# Preliminary look at subreddits for 6k news sources

This notebook is to extract how many times each news source is mentioned in each subreddits.

Final data structures:

Six files of `ns_subreddit_{month}.json` for month January, February, March, April, May, and June. Each of the file is a dictionary, with keys being news sources. The values would be a triple (`mention_count`, `mention_count_weighted_by_upvote_ratio`, `mention_count_weighted_by_number_of_comments`). For example, if in January `nytimes.com` is only mentioned in subreddit `news` two times with the following details:
* first mention has 0.60 upvote ratio and 3 comments
* second mention has 1 upvote ratio and 2 comments

Then `ns_subreddit_2021-01.json` will have a dictionary item of `{nytimes.com: (2, 1.60, 5)}`. This is because `nytimes.com` is mentioned in total two times.

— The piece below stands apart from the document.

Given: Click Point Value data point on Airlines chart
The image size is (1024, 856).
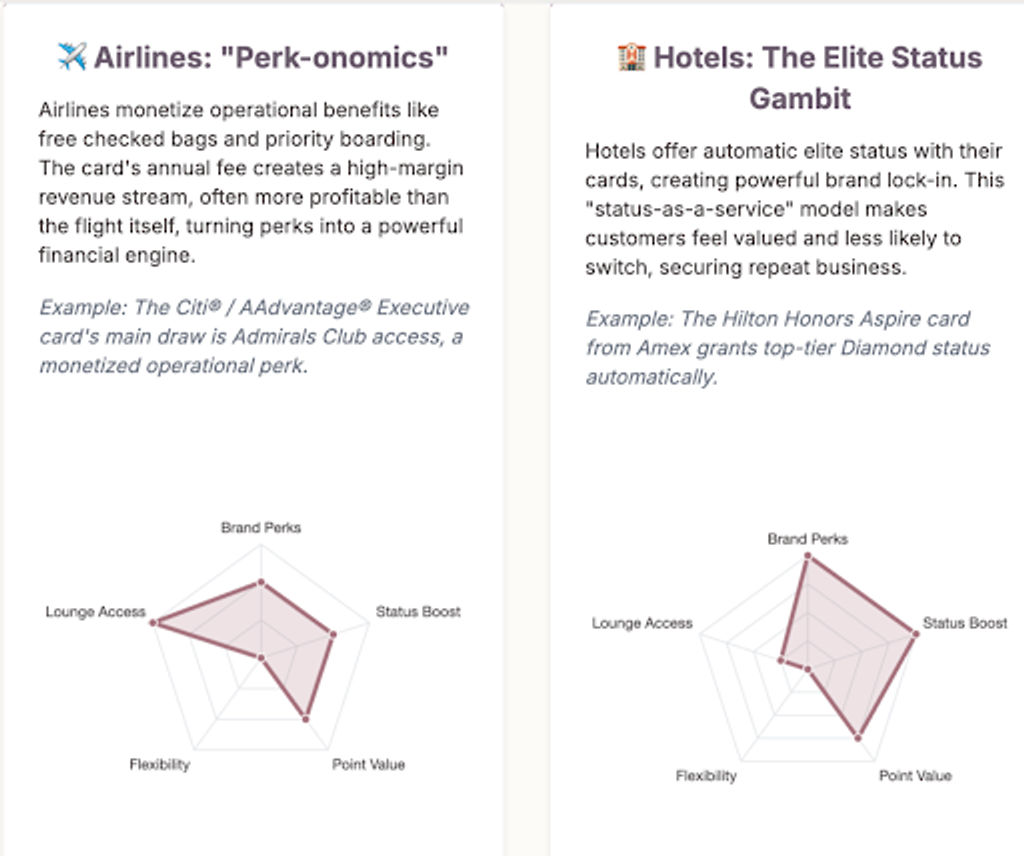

The `mention_count_weighted_by_upvote_ratio` is `1*0.60 + 1*1`. The `mention_count_weighted_by_number_of_comments` is `1*3 + 1*2`.
    

In [19]:
!pip install zstandard



You should consider upgrading via the 'C:\Users\User200803\AppData\Local\Programs\Python\Python38\python.exe -m pip install --upgrade pip' command.


In [20]:
import json
import pandas as pd
import zstandard as zstd
import io

from collections import defaultdict, Counter
from urllib.parse import urlparse
import re
import datetime, time
import tldextract

In [21]:
print(datetime.datetime.now())
print(str(datetime.datetime.now())[11:19])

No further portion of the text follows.